The Symmetry Between Ponzi Scams and Ponzi Financed Global Financial Markets

Lessons from the Aman Ponzi Scam

A few months back I warned that the current negative real rates regime will foster and bring about accounts of fraudulent financial operations such as Ponzi and pyramiding schemes 

I wrote last March[1],
Since fixed incomes will also suffer from interest rate manipulations, many will fall victim or get seduced to dabble with Ponzi schemes marketed by scoundrels who would use the current policy induced environment as an opportunity to exploit a gullible public.
I even followed this up last week[2],
instead of locking money through interest rate dividends from savings account in the financial institutions, zero bound regime or negative real rates which are part of financial repression have been forcing people to chase on yields and gamble in order to generate returns.
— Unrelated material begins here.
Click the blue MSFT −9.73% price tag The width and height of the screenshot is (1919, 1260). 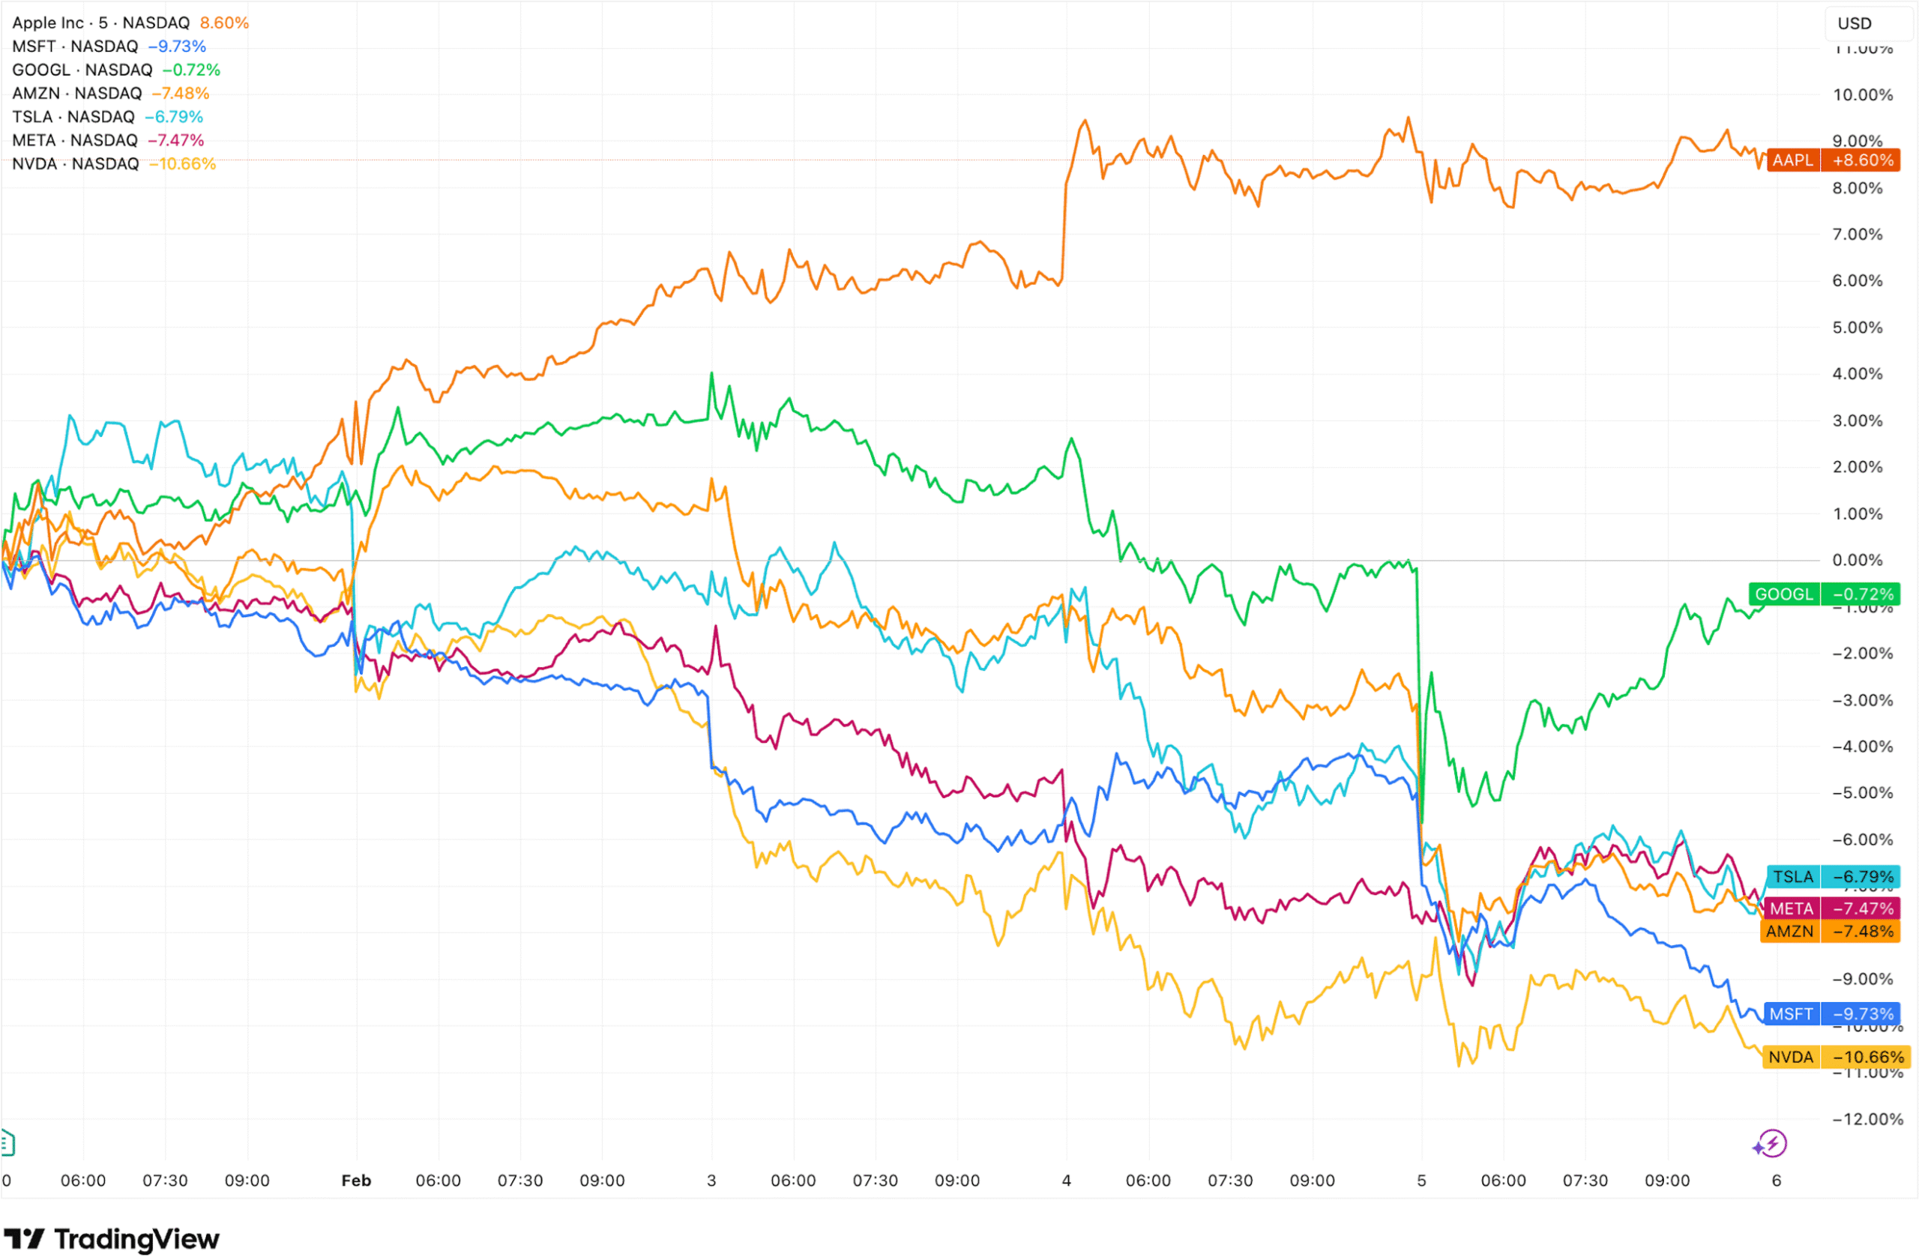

So the public have become more of a “risk taker” and take on “greedy” activities in response to such policies. Some would even fall or become victims to Ponzi schemes which I expect to mushroom.
Enormous losses from Ponzi operations of the Aman Futures Group[3] to a whopping tune of Php 12 billion (US 289 million at 41.5 to a USD) from over 15,000 victims coming from various sectors, largely from Southern Philippines, particularly in Visayas and Mindanao, has been a recent revelation.

The streak of large scale financial hoaxes continues to surface.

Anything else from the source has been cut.